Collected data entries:
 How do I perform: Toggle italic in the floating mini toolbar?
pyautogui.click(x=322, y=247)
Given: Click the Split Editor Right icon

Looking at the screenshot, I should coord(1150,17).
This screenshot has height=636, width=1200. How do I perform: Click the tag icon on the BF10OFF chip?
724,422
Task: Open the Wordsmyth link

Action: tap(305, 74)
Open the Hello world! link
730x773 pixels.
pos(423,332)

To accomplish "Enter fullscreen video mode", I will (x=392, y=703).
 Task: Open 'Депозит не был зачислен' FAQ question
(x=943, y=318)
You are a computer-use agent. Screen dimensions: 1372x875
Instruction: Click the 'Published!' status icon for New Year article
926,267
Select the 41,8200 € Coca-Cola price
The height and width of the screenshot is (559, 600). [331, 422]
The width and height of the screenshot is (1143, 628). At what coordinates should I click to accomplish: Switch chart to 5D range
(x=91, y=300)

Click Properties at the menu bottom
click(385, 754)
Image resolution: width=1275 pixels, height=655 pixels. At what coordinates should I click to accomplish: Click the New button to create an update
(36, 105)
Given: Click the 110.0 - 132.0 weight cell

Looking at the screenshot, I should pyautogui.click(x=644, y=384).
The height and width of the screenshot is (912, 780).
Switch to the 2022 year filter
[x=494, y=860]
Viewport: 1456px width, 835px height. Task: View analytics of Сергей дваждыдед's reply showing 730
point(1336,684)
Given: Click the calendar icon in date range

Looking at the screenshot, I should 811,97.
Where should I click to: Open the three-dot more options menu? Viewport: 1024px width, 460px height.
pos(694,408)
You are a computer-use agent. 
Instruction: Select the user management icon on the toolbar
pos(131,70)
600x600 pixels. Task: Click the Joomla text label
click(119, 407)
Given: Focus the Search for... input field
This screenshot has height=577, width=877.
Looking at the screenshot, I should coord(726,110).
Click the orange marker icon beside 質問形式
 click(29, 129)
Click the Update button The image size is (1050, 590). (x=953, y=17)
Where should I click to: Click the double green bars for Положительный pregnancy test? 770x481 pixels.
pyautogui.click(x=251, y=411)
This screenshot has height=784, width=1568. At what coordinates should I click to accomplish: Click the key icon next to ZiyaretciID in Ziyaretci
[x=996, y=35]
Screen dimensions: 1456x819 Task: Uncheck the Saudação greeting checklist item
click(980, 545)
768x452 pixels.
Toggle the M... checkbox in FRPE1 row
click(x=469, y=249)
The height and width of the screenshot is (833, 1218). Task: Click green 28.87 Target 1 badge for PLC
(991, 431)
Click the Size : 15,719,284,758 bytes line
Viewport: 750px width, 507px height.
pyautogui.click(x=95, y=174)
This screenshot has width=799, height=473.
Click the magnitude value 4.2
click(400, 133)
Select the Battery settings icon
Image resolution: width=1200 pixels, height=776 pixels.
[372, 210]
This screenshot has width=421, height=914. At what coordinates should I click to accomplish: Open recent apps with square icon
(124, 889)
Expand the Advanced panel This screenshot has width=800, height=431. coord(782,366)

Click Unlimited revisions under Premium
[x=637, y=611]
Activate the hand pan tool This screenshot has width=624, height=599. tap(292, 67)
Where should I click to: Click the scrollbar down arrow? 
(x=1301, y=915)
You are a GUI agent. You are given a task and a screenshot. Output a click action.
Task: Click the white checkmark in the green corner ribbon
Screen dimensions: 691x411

ABOUT THIS EXERCISE:
Check every line of the entries above, and copy those that carry the string "computer".

EXERCISE ANSWER:
You are a computer-use agent. Screen dimensions: 1372x875
You are a computer-use agent. 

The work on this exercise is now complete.